[Records contained in a dataset]

BEGIN

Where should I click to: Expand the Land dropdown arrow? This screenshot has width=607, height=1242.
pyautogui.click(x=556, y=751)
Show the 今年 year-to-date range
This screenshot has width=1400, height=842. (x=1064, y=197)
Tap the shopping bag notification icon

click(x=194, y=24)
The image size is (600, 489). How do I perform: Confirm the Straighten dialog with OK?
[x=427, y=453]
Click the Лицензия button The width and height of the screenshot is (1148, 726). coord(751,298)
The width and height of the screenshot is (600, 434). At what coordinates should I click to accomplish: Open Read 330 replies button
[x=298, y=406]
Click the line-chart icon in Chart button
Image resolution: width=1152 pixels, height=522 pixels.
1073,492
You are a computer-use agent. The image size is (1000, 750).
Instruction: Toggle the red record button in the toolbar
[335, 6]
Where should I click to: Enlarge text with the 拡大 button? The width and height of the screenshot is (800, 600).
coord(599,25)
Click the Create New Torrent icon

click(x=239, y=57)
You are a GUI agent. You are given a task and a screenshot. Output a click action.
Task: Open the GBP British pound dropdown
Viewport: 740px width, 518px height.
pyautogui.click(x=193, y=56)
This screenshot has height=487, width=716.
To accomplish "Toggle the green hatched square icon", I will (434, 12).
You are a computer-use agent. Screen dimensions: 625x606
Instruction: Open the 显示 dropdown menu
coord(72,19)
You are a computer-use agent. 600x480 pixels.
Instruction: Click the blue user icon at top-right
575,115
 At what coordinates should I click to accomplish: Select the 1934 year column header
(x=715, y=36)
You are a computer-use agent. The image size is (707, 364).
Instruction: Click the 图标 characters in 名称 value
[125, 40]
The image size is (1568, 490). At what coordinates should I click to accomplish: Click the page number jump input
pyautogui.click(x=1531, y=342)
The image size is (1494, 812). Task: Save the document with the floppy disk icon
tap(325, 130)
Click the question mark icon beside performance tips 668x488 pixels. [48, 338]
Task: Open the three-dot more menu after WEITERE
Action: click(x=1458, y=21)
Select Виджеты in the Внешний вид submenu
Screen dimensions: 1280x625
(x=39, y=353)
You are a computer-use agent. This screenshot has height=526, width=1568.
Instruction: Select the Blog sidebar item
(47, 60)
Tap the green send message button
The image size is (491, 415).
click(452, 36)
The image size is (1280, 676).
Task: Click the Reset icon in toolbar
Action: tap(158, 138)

END

▶ The task
From the records above, transcribe exactly the run of lines that opens with the line holding "The image size is (600, 489)." and closes with the line holding "You are a computer-use agent. The image size is (1000, 750).", both included.

▶ Result of this task
The image size is (600, 489). How do I perform: Confirm the Straighten dialog with OK?
[x=427, y=453]
Click the Лицензия button The width and height of the screenshot is (1148, 726). coord(751,298)
The width and height of the screenshot is (600, 434). At what coordinates should I click to accomplish: Open Read 330 replies button
[x=298, y=406]
Click the line-chart icon in Chart button
Image resolution: width=1152 pixels, height=522 pixels.
1073,492
You are a computer-use agent. The image size is (1000, 750).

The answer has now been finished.